Lundi, Poutine s’est retrouvé victorieux le Jour de la Victoire, le jour où le président veut faire rayonner la puissance militaire de la Russie. Il a refusé d’appeler à la mobilisation générale, une option discutée à l’étranger mais évitée par Poutine, car il pourrait aussi monter son propre peuple contre lui. Dans son discours sur la Place Rouge, il a exhorté ses soldats en Ukraine à dire qu’à la suite de leurs ancêtres, ils protègent la patrie des néonazis. De plus, Poutine a regardé en silence les armes nucléaires rouler devant lui.
Poutine a dû revoir à la baisse ses ambitions en Ukraine. Son armée d’invasion se concentre désormais sur l’accomplissement de sa tâche fondamentale : prendre le territoire des Républiques populaires de Donetsk et Lougansk proclamées par Poutine. Les soldats russes censés capturer Kiev et Kharkiv ont été appelés à l’est.

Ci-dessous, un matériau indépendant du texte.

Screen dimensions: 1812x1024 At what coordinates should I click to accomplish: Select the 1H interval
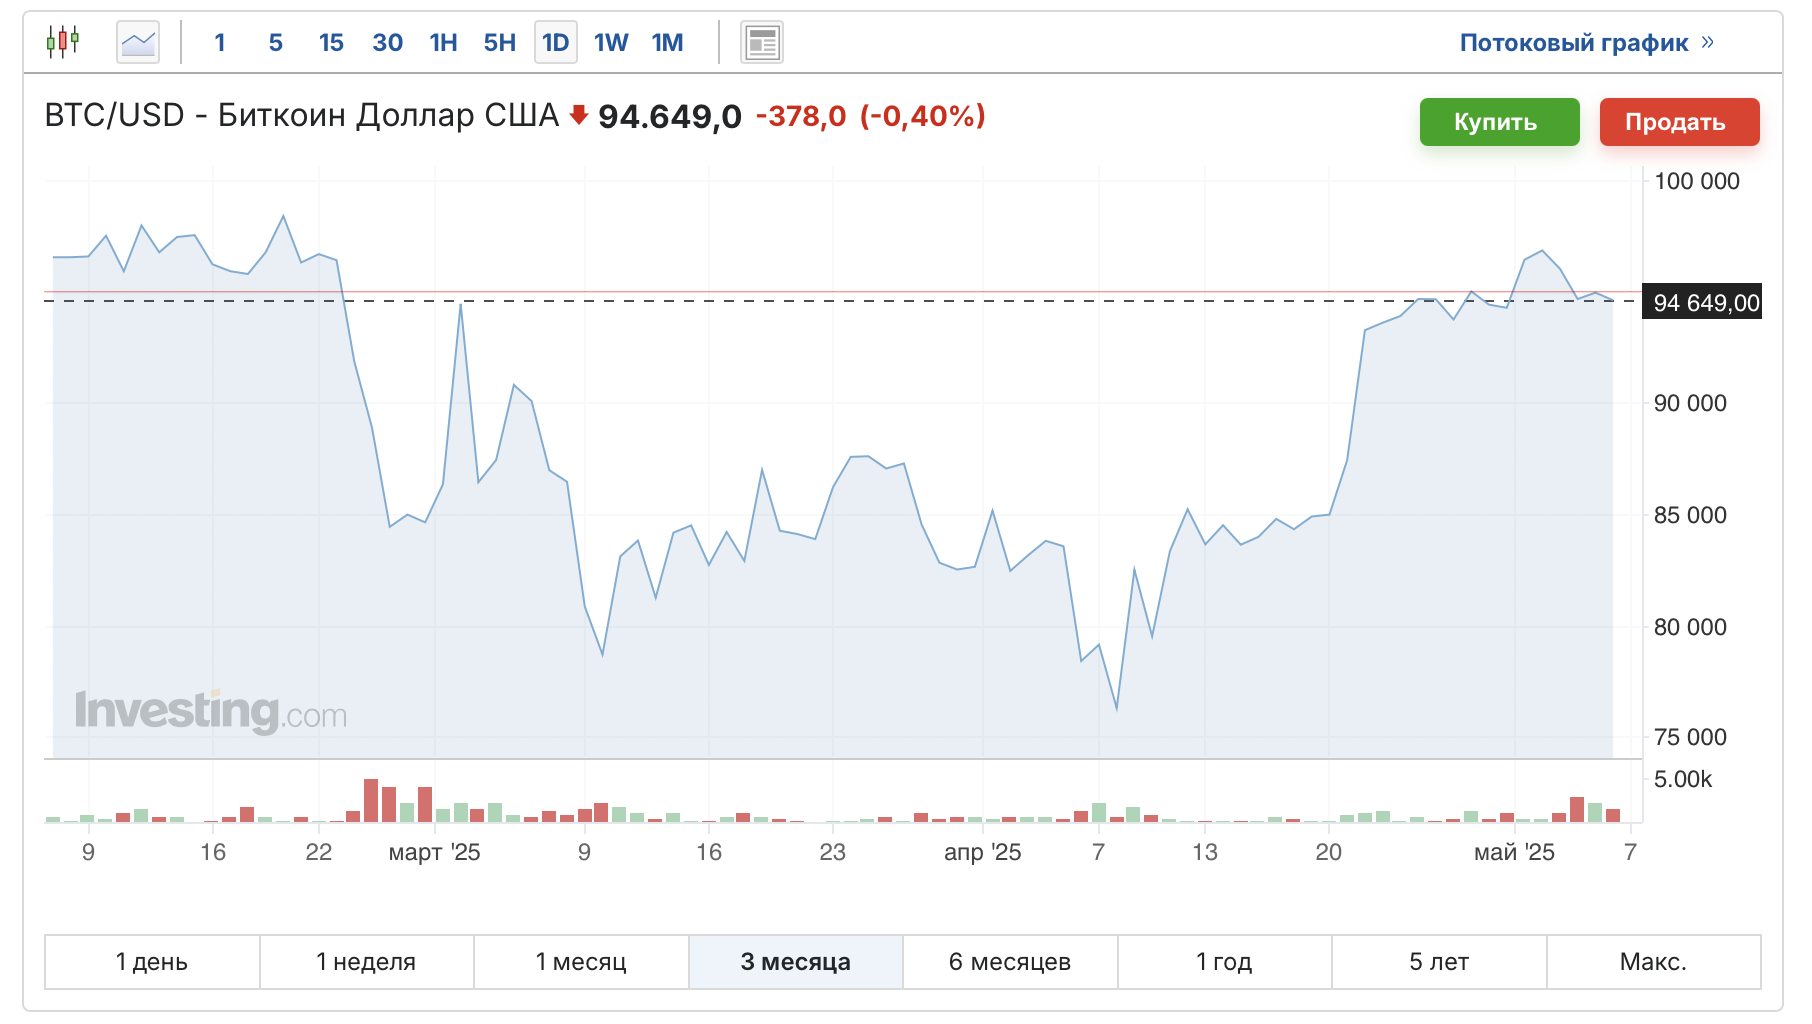(443, 42)
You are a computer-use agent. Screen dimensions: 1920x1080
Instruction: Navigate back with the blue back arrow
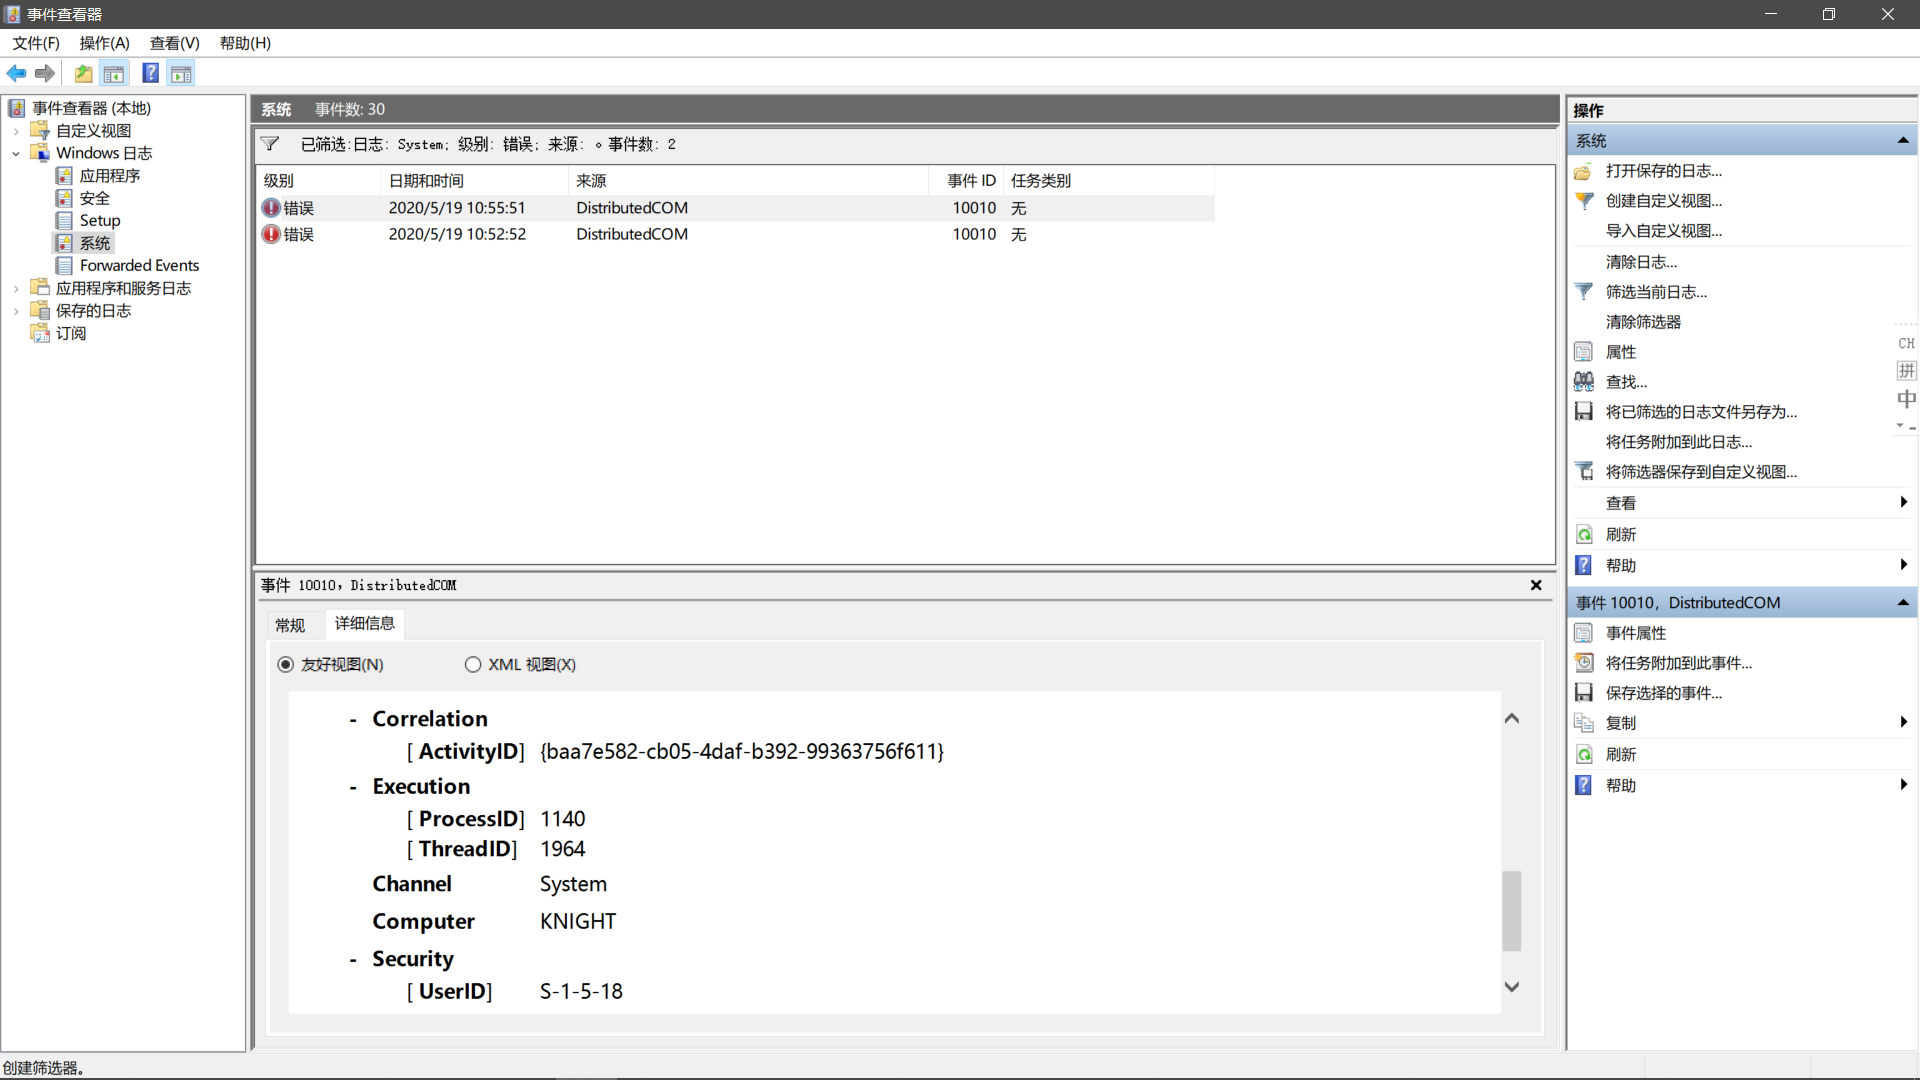click(16, 73)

La Russie y gagne lentement du terrain. Cette semaine, la Russie a capturé plusieurs villes autour de Severodonetsk et Lysychansk, les deux dernières villes de la province de Louhansk encore sous contrôle ukrainien. Mais la prise de la province de Donetsk est encore loin.
Article 5
Pendant ce temps, Poutine, après toutes ses menaces, doit préparer une réponse à la soumission finlandaise et peut-être suédoise à l’OTAN. La Finlande et la Suède se protègent déjà et ont également reçu cette semaine des garanties de sécurité du Premier ministre britannique Boris Johnson. Ils doivent protéger les pays tant qu’ils ne peuvent pas encore invoquer l’article 5 du traité de l’OTAN, qui qualifie une attaque contre un État membre d’attaque contre tous les États membres. Bien qu’accueillie par la plupart des membres de l’OTAN, l’adhésion de la Finlande et de la Suède pourrait prendre du temps – le président turc Erdogan a déjà poussé vendredi des concessions des pays scandinaves sur la coopération avec les organisations kurdes.
Les mesures militaro-techniques de la Russie seront d’un autre calibre en Europe du Nord qu’en Ukraine. La Finlande et la Suède ont moins de sens pour Poutine que l’Ukraine et Kiev, la ville qu’il décrit comme « la mère de toutes les villes russes ». De plus, les forces armées russes sont déjà très occupées à prendre l’est de l’un des pays les plus pauvres d’Europe.
Les politiciens finlandais anticipent d’autres répercussions, notamment des cyberattaques et la fermeture du gaz russe. Un article d’un journal finlandais sur une fermeture imminente du gaz par Gazprom a été décrit vendredi comme « probablement un canular » par le porte-parole de Poutine, Dmitri Peskov.
Le Kremlin utilise actuellement les délibérations des Finlandais et de la Suède principalement pour convaincre sa propre population de l’utilité de « l’opération militaire spéciale » en Ukraine. Les nouvelles sur la chaîne d’État Rossija 24 a déclaré jeudi que la Finlande et la Suède sont « forcées par les États-Unis » de rejoindre l’OTAN et « n’ont même pas la possibilité d’organiser un référendum ». Comme en Ukraine, l’Otan est en train de prouver, la chaîne d’Etat, que l’alliance n’a qu’un seul but : « l’encerclement de la Russie ».